▸ **Page**:
______

CUFFT + FORTRAN, time evolution

Hello,

I’m a begginer in CUDA and I have some problems with this. I’m writting a source code for evolution in time some initial wave packet. I use operator-splitting methods. My source code:

I. FORTRAN part

PROGRAM time_evolution

IMPLICIT NONE

integer*4 :: i

integer, parameter :: N=2**11

integer, parameter :: BATCH = 2

integer index_max,  N_x 

double precision, Dimension(N*BATCH) ::V

double complex, Dimension(N*BATCH) :: h_psi_x,h_psi_k,h_V

double precision w_x_1,dt,dx,L,k_x,x,pi,M,t 

double precision x_CM, k_CM, delta_k, omega

L = 10

M = 1

t = 1.0

x_CM = 0

delta_k = 1

k_CM = 0

N_x = N*BATCH

print *, N_x

omega = 100.0

dx = L/dble(N_x-1)

index_max = 1

open(unit=10,file="in_x.txt")

open(unit=11,file="V.txt")

!Initial wave packet: initial momentum: k_CM, cetered at x_CM, with delta_k width in momentum distribution

DO i=1,N_x

  x = -L/2.d0 + (i-1)*dx

  V(i) =0 

  h_psi_x(i) = dcmplx(exp(-delta_k**2.d0*abs(x-x_CM)**2/2.0)*abs(delta_k**2.d0)**0.25,0.d0)*dcmplx(cos(k_CM*x),sin(k_CM*x))

  write(10,*) x,abs(h_psi_x(i))**2.d0

  write(11,*) x,V(i)

END DO

close(10)

close(11)

write(*,*) "time evolution ..."

______

▸ **Exercise task 1**:
Which variables does the forum post declare as double complex?
These records are unrelated to the forum post above.

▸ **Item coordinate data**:
______

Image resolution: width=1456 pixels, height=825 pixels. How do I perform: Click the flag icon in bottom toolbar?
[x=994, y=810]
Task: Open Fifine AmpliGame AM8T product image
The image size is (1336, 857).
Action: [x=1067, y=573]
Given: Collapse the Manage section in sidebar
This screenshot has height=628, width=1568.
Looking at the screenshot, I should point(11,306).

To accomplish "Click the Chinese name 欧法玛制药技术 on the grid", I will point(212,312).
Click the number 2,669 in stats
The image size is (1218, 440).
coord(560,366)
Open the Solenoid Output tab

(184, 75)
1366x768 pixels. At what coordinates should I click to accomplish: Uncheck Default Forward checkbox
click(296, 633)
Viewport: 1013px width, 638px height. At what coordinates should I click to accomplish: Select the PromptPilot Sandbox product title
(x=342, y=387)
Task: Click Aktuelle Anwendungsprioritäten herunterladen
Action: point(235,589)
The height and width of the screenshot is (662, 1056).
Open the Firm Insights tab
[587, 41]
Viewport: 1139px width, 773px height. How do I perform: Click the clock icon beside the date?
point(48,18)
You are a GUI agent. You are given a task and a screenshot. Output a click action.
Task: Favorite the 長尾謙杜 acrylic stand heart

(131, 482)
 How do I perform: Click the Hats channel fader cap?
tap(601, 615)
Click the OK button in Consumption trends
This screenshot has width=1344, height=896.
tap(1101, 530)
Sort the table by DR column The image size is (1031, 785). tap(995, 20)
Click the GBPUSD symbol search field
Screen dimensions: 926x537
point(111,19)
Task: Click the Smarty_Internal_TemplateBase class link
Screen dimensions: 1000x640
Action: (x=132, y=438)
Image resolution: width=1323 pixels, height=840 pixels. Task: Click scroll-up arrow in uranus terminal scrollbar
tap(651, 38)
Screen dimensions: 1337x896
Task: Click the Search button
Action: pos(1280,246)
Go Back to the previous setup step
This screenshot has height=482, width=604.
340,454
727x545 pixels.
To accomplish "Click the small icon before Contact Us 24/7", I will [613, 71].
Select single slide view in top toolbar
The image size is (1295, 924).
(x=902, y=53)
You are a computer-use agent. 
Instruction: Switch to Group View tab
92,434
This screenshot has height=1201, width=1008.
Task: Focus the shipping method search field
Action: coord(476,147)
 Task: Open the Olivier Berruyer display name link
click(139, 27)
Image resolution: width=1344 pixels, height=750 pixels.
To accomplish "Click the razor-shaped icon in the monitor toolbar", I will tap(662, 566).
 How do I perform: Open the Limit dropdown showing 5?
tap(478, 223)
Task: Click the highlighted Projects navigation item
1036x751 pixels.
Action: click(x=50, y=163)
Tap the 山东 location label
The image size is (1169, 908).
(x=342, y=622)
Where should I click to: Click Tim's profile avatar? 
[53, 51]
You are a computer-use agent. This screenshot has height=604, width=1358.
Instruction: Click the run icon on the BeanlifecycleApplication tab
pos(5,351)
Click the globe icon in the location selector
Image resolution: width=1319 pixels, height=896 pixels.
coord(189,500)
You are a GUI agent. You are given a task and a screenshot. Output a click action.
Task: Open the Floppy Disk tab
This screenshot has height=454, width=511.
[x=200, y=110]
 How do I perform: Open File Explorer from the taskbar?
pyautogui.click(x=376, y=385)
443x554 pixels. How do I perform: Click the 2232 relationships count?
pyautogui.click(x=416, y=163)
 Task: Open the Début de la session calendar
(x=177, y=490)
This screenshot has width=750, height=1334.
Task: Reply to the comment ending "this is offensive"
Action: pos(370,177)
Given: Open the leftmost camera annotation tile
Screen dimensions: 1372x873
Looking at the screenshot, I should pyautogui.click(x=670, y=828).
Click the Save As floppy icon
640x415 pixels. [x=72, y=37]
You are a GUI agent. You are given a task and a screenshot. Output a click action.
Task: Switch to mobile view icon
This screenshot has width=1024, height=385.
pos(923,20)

______

▸ **Exercise task 2**:
From the records, output every line from the one containing "Task: Open Fifine" through the one containing "Looking at the screenshot, I should point(11,306).", with both of those lines included.

▸ **Final answer 1**:
h_psi_x, h_psi_k, h_V

▸ **Final answer 2**:
Task: Open Fifine AmpliGame AM8T product image
The image size is (1336, 857).
Action: [x=1067, y=573]
Given: Collapse the Manage section in sidebar
This screenshot has height=628, width=1568.
Looking at the screenshot, I should point(11,306).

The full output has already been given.